I have a Fire and got one for my grandson, which is on my account. When they upgraded the last time and added parental controls, I added that to his. It requires a password to turn on wireless, get on the 'net and do any purchasing. He's young, so I installed GO Launcher, and put all of his games/apps on the desktop for easy access. He loves it, and I like knowing that he can't really do anything else with it.


----------



## jsh1120 (Jun 1, 2012)

Folks, 

A few comments that others may find useful.  

First, "parental controls" is a complicated topic. The controls that are adequate for one parent/family are not nearly sufficient for others. Some parents are concerned only with unauthorized purchases; others want to control internet access, the ability to read particular books or view particular videos, etc.

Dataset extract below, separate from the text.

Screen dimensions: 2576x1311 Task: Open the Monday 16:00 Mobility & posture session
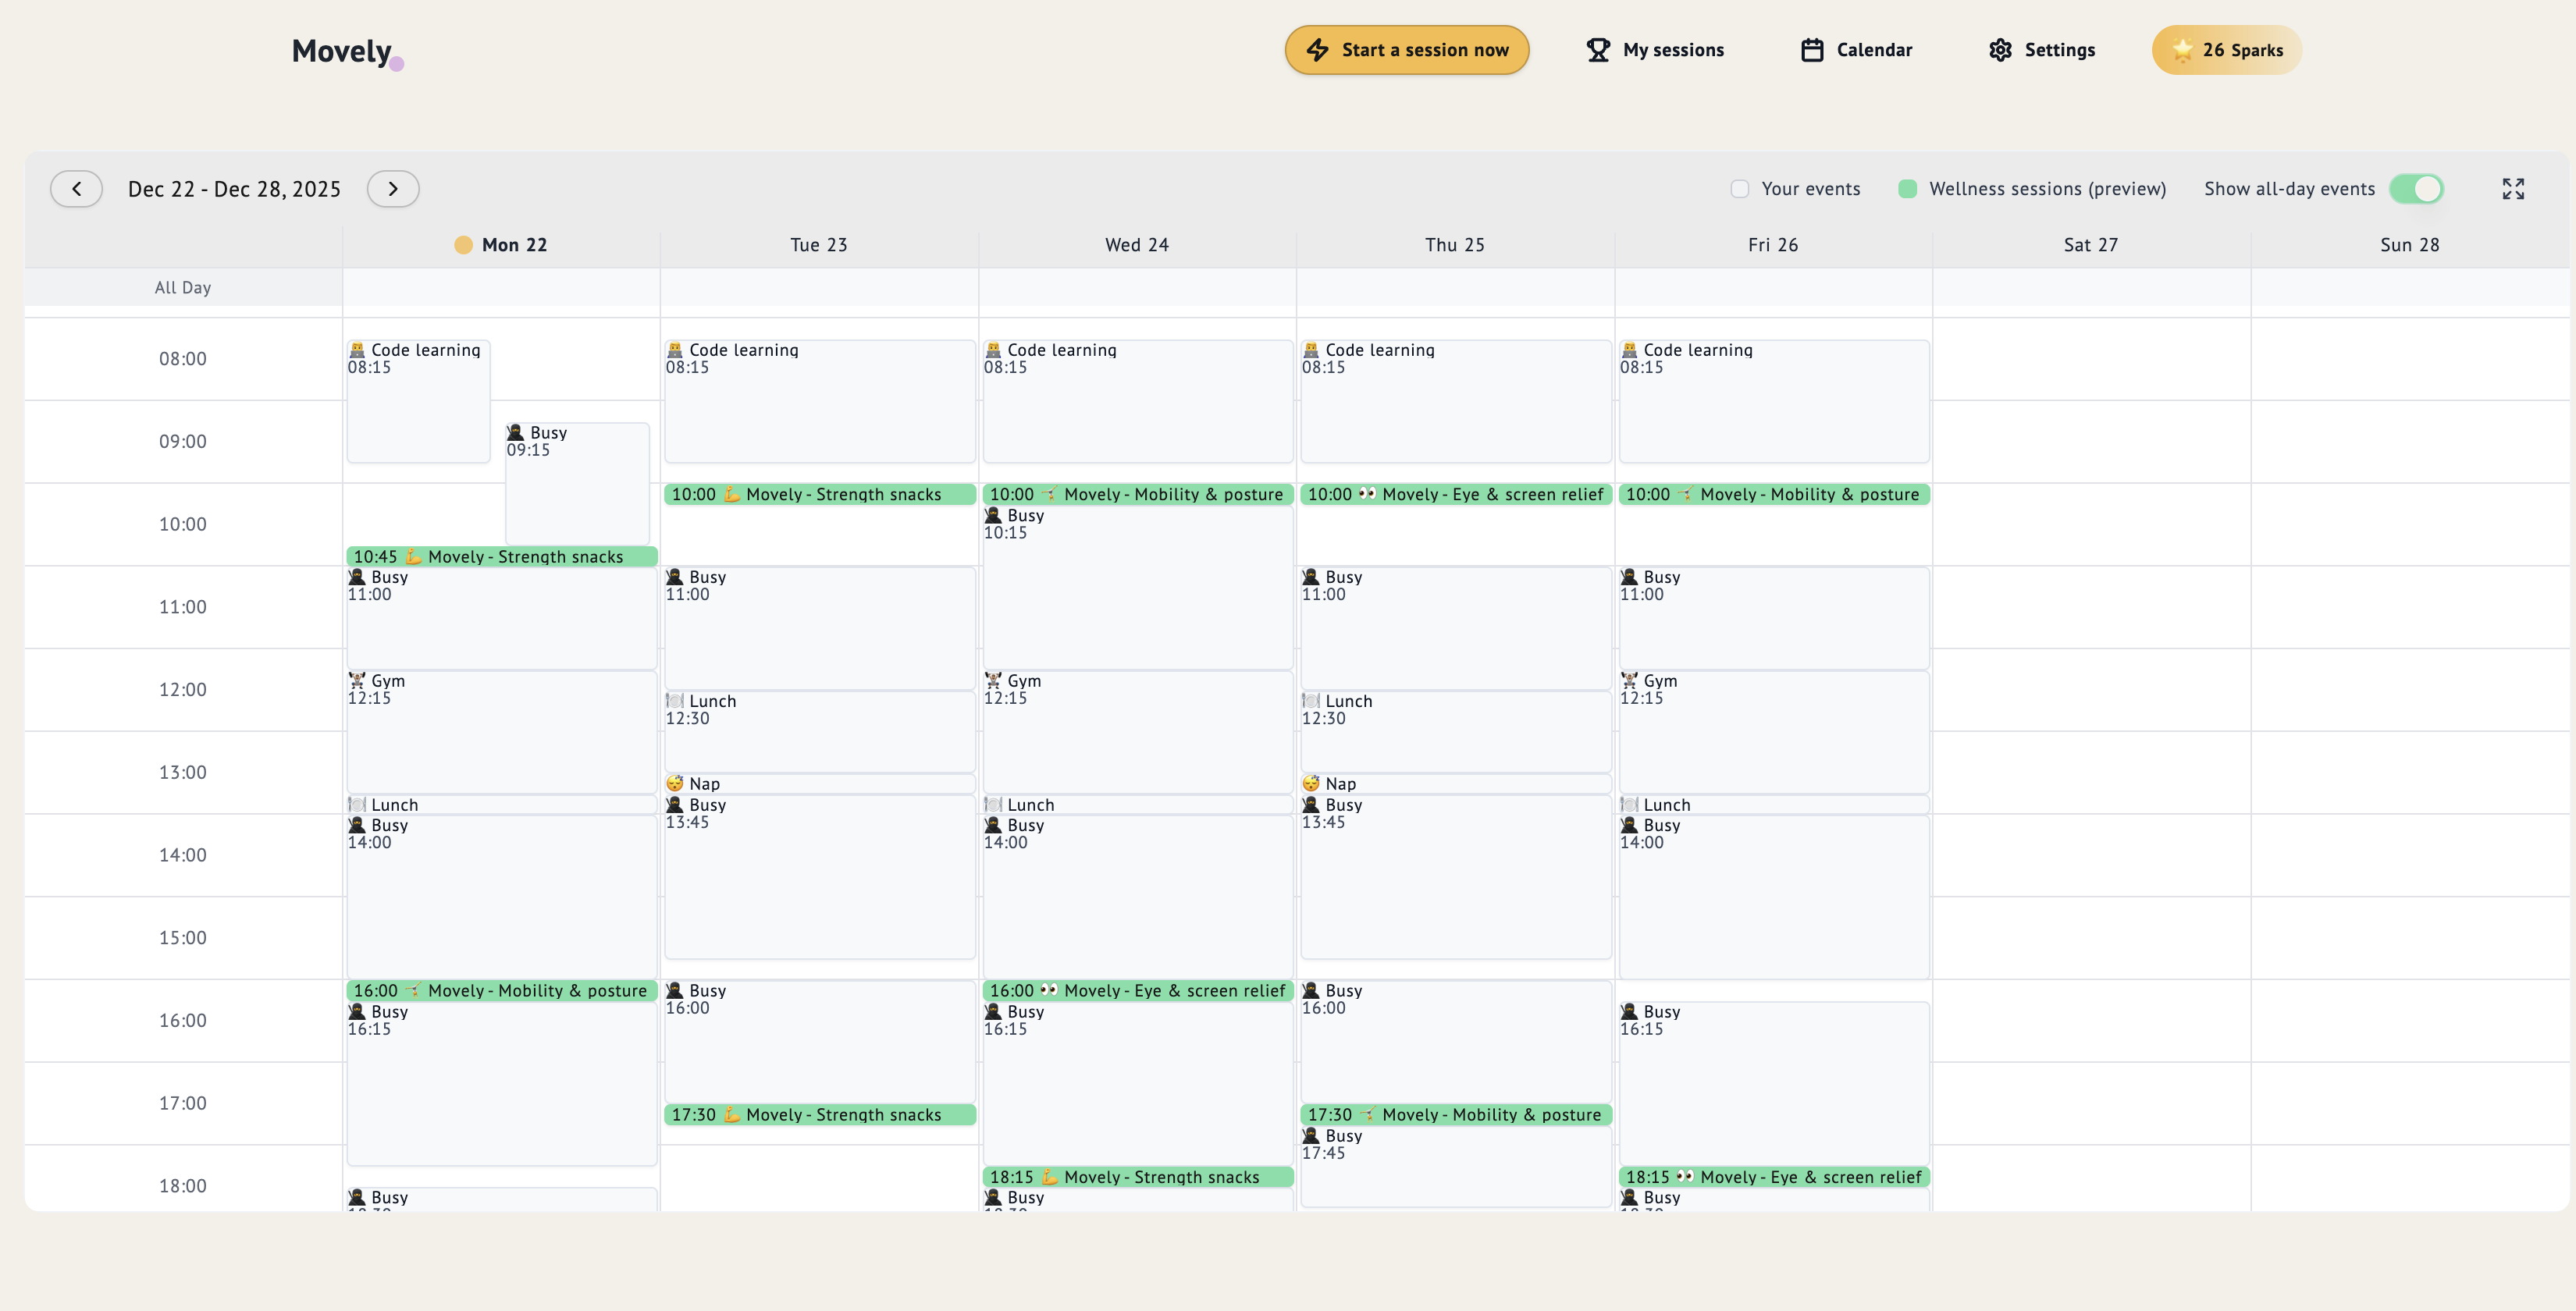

There's no magic bullet that meets everyone's needs. What does exist is a set of tools that with a bit of experimentation and imagination can be used to meet most users' requirements. 

() Parental controls in OS version 6.3.1.  The expanded parental control features in the latest OS update will meet many parents' requirements. They enable password protected access to wifi, to purchases from the Amazon Appstore, and to entire categories of content (i.e. books, videos, etc.) Go to Settings>Parental Controls to select the kind of controls you want to implement. Combined with setting a passcode on the device, itself, you can make the KF fairly secure even if it's lost or stolen. What is NOT supported is access to specific books and other content. If you're reading '50 Shades of Gray' and don't want your kid to know, buy another device and put it on a separate Amazon Account. 

() One click purchasing. Even without activating parental controls you can prevent someone from purchasing NON-DIGITAL products (e.g. dvd's, cd's, real books, lawn furniture, etc.) simply by turning off one-click purchasing on your Amazon Account. Go to the Amazon website and turn it off. That does NOT turn off one-click purchases for DIGITAL items downloaded to the Kindle Fire.  For that functionality  see the category above.  

() Give your kid their own "launcher." The free app "Kids Place with Child Lock" cited in another post above is a great app for those with young children. Combined with the parental control features of 6.3.1, it enables you to set up a unique launcher that limits your child to particular apps and access to features like settings, email, etc. Not only does it work well, it gives a child a sense of control over the apps that are specifically authorized for their use. A companion app available from the same developers enables you to give a child access to videos you've purchased (though not to particular streaming videos) for them. 

() Limiting internet access.  If your concern is access to the internet, an app like "Net Nanny" (also cited in a post above) or the "Maxthon" Kid-safe browser may fit your needs. The latter enables you to identify particular authorized websites while blocking access to others.  Used in conjunction with "Kids Place," you can limit access to the internet  as much as you would like. 

() Limiting 

()


----------